10 février 2026

Cadastre Minier (CAMI), pilier de la gouvernance minière en République Démocratique du Congo, a inauguré son premier « Café juridique », le samedi 11 avril 2025 à Kinshasa, dans un élan de transparence et de dialogue. Réunissant experts, mandataires en mines et institutions partenaires au salon Virunga de l’hôtel Memling, cette rencontre avait pour objectif de clarifier les enjeux des « délais légaux dans les procédures cadastrales », au cœur du Code minier révisé de 2018. Le directeur général du CAMI, Popol Mabolia Yenga, a insisté sur l’impératif de respecter ces échéances, « condition essentielle à la confiance et à la sécurité juridique ». Soutenu par le professeur Cim’s Mulungulungu Nachinda, directeur juridique du CAMI, il a dévoilé une « Cellule d’éveil juridique » pour anticiper les contradictions procédurales, tout en promouvant un « dialogue permanent » avec les acteurs du secteur.

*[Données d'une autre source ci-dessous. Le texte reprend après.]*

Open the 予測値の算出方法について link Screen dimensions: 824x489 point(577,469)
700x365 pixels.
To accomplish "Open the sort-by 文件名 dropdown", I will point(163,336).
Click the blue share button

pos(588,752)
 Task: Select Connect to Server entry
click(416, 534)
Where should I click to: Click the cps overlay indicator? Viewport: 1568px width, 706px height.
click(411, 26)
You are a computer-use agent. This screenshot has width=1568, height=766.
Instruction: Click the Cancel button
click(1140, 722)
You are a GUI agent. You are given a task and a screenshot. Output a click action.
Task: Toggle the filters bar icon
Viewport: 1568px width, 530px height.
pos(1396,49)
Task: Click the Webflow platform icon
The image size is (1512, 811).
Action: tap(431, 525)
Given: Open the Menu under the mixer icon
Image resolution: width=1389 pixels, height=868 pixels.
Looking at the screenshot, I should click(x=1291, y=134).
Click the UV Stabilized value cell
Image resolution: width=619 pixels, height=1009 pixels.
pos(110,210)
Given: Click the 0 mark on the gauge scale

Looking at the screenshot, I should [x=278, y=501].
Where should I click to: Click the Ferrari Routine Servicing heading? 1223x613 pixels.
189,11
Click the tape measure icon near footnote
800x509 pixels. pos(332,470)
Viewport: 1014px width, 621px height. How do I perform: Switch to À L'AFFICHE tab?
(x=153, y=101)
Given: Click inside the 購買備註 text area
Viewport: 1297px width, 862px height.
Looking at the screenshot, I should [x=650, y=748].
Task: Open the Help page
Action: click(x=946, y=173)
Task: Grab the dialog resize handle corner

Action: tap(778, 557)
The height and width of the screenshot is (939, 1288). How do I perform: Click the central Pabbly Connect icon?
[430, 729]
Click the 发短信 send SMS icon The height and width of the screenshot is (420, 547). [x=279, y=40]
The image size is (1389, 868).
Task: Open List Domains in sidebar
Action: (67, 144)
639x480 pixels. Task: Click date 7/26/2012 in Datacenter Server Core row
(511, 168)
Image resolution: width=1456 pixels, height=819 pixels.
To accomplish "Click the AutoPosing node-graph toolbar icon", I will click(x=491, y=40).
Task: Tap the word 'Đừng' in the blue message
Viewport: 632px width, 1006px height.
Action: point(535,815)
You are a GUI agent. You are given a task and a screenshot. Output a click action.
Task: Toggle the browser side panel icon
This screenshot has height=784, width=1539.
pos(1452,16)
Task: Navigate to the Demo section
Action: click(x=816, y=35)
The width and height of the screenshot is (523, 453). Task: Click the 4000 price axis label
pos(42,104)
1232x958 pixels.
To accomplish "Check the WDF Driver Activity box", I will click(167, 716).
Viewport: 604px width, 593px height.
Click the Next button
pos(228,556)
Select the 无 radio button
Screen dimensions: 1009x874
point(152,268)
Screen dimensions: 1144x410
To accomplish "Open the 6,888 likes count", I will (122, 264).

Entre exposés techniques sur les sanctions et retraits de certificats, et interventions de l’Agence Congolaise de l’Environnement (ACE), l’événement a scellé une promesse : répliquer ce format pour apaiser les tensions et harmoniser les pratiques. Une étape clé vers une gestion minière équilibrée, entre rigueur légale et collaboration renforcée.

Le Cadastre Minier (CAMI) de la République Démocratique du Congo (RDC) a marqué un pas décisif vers la transparence et la collaboration sectorielle en organisant, samedi 11 avril 2025, son premier « Café juridique ». Tenue au salon Virunga de l’hôtel Memling à Kinshasa, cette rencontre a réuni des acteurs clés du secteur minier autour d’un thème central : « Procédures cadastrales : les délais légaux dans la gestion des droits miniers et des carrières».

Un impératif de transparence et de confiance

Dans son discours d’ouverture, le directeur général du CAMI, Popol Mabolia Yenga, a rappelé l’importance du respect des délais légaux fixés par le Code minier révisé de 2018. « Ce n’est pas une simple formalité administrative, mais une condition essentielle pour garantir la sécurité juridique et maintenir un climat de confiance entre tous les acteurs », a-t-il insisté. Il a souligné le rôle du CAMI comme « porte d’entrée du secteur minier », chargé de veiller à la bonne gestion du patrimoine minier national.

Le professeur Cim’s Mulungulungu Nachinda, directeur juridique du CAMI, a approfondi le débat en détaillant les dispositions légales encadrant les procédures cadastrales. Dépeignant ces dernières comme « la colonne vertébrale de la gouvernance minière ».

En clôture, le directeur général adjoint du CAMI a promis de répliquer ce format sur d’autres sujets sensibles. « Ces Cafés juridiques deviendront un rendez-vous régulier pour prévenir les malentendus et consolider la collaboration », a-t-il annoncé.

Cette première édition illustre la volonté du CAMI d’incarner un cadastre minier moderne, à l’écoute de ses partenaires, mais ferme sur le respect du cadre légal. Un équilibre crucial pour attirer les investisseurs tout en protégeant les ressources nationales.